*Work instruction*:
Set down exactly the lines of the listing below, please, beginning with the first and ending with the line that holds "Given: Open the 価格管理ランク dropdown".

*The records*:
########
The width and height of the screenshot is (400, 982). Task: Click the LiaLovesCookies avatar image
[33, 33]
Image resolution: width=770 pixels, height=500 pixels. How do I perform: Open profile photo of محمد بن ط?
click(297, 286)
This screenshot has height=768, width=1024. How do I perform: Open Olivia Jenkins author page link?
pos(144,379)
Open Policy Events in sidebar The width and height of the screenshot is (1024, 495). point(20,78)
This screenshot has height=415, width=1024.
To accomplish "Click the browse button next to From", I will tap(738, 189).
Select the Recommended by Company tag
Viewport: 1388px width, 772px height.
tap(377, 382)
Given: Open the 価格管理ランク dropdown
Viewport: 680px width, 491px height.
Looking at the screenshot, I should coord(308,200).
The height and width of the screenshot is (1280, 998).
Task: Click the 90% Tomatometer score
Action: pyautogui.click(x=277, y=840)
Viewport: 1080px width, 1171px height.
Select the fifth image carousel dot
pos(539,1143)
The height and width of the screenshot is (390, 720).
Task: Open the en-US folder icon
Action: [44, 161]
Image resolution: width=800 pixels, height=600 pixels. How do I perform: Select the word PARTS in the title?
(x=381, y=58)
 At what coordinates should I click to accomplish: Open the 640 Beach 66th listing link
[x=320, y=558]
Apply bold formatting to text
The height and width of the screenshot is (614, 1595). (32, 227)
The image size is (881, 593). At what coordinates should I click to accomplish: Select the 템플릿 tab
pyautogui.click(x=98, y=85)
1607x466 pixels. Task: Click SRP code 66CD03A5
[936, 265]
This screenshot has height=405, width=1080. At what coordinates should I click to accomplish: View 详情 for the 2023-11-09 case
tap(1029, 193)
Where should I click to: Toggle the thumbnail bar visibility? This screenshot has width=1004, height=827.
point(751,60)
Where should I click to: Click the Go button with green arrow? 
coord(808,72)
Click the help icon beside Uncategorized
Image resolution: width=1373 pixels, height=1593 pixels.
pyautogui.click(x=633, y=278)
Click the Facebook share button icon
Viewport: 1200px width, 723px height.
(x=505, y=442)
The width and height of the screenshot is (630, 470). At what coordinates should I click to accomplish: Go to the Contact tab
########
*Solution to the exercise*:
The width and height of the screenshot is (400, 982). Task: Click the LiaLovesCookies avatar image
[33, 33]
Image resolution: width=770 pixels, height=500 pixels. How do I perform: Open profile photo of محمد بن ط?
click(297, 286)
This screenshot has height=768, width=1024. How do I perform: Open Olivia Jenkins author page link?
pos(144,379)
Open Policy Events in sidebar The width and height of the screenshot is (1024, 495). point(20,78)
This screenshot has height=415, width=1024.
To accomplish "Click the browse button next to From", I will tap(738, 189).
Select the Recommended by Company tag
Viewport: 1388px width, 772px height.
tap(377, 382)
Given: Open the 価格管理ランク dropdown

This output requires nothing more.